**Work request**
Read through the data and report every line in which the word "Manchester" occurs.

------------------------------------------------

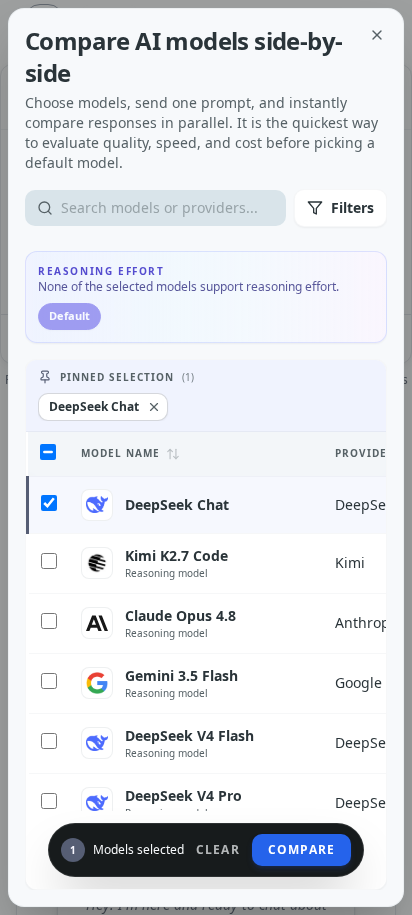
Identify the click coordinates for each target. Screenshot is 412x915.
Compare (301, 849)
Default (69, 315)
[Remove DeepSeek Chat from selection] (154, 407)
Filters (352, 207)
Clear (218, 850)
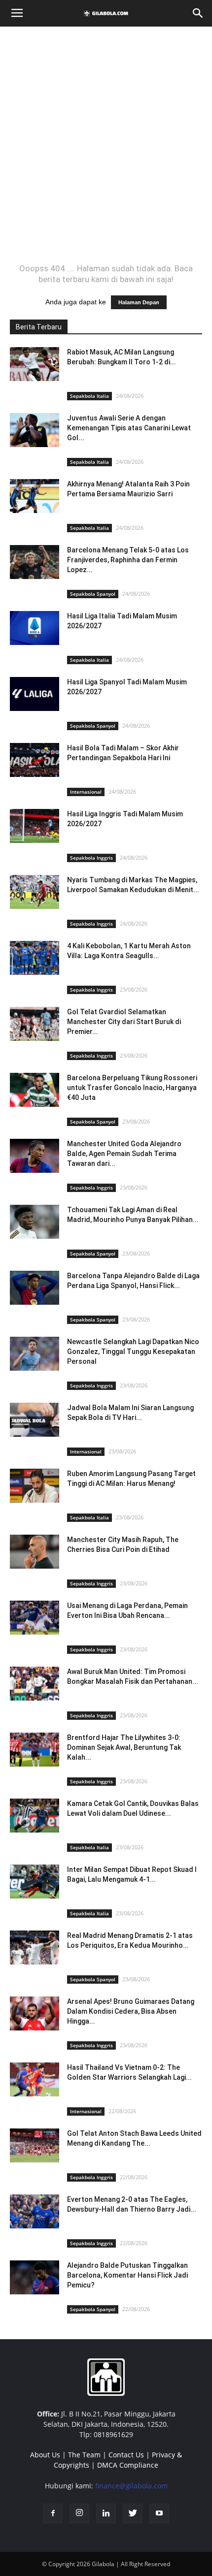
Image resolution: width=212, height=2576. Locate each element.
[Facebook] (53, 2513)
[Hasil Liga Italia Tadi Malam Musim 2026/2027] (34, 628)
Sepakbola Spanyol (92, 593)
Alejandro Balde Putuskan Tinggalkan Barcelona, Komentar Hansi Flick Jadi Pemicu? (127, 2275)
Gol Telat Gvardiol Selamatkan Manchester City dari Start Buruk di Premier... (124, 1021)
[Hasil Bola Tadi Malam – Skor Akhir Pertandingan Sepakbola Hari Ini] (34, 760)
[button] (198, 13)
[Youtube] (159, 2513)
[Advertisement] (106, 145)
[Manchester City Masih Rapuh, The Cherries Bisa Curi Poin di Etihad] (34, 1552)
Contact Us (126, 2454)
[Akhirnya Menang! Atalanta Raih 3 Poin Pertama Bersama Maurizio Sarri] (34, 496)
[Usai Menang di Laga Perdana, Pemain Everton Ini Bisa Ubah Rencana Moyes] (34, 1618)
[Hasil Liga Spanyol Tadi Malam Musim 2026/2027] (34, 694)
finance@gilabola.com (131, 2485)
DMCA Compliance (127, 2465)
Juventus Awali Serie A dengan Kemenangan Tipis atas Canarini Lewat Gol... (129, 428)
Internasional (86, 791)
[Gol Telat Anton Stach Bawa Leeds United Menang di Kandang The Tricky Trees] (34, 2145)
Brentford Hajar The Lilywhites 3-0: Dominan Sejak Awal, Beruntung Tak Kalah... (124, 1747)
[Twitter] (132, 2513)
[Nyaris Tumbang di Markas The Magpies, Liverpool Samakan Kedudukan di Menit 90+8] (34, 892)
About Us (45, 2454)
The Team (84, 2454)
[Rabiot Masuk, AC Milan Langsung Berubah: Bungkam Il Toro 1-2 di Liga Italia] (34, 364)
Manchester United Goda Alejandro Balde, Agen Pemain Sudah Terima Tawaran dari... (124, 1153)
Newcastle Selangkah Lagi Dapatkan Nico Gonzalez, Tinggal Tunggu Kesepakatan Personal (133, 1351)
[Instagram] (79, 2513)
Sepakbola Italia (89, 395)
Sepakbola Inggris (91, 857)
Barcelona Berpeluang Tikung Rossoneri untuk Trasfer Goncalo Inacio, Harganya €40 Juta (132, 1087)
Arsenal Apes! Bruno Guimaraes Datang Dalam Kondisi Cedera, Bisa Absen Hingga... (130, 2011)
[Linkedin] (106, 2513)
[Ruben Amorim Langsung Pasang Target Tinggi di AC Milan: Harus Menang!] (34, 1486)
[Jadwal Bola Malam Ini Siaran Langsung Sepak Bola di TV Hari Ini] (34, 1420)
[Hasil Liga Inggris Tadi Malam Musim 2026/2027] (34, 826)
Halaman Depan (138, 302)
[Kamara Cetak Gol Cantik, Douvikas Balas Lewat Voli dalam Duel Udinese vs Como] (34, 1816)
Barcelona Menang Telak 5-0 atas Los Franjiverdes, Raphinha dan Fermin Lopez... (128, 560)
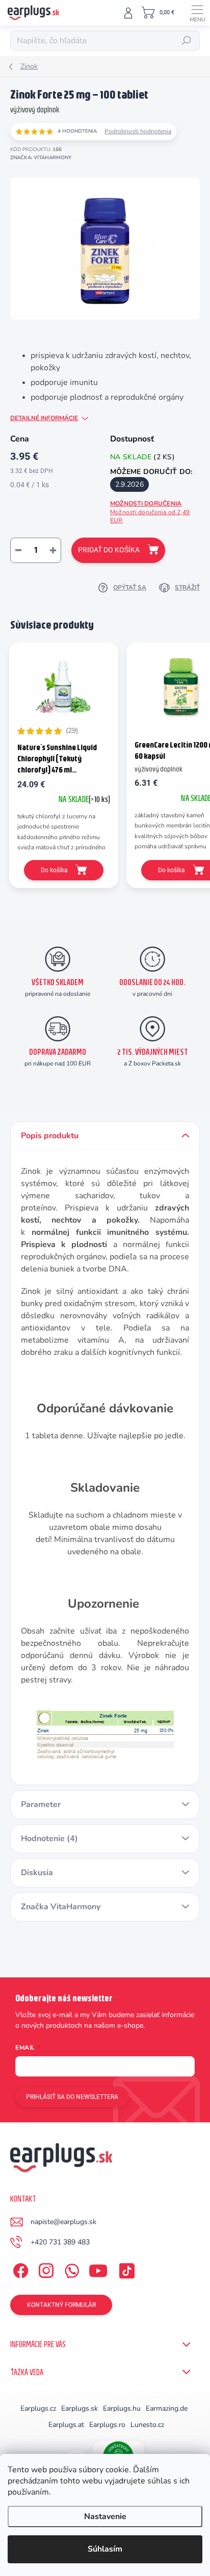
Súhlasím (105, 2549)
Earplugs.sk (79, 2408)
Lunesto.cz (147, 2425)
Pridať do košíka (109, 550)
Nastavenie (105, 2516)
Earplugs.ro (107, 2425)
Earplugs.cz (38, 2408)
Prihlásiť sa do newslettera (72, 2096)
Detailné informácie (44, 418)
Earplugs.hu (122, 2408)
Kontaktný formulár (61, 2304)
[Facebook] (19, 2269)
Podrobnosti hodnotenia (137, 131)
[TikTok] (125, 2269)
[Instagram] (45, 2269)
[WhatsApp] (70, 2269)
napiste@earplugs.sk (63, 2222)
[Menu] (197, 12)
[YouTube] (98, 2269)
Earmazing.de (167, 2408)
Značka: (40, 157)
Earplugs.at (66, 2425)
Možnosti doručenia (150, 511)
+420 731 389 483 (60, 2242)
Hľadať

------------------------------------------------

**Response to the task**
Gol Telat Gvardiol Selamatkan Manchester City dari Start Buruk di Premier... (124, 1021)
[Manchester City Masih Rapuh, The Cherries Bisa Curi Poin di Etihad] (34, 1552)
Manchester United Goda Alejandro Balde, Agen Pemain Sudah Terima Tawaran dari... (124, 1153)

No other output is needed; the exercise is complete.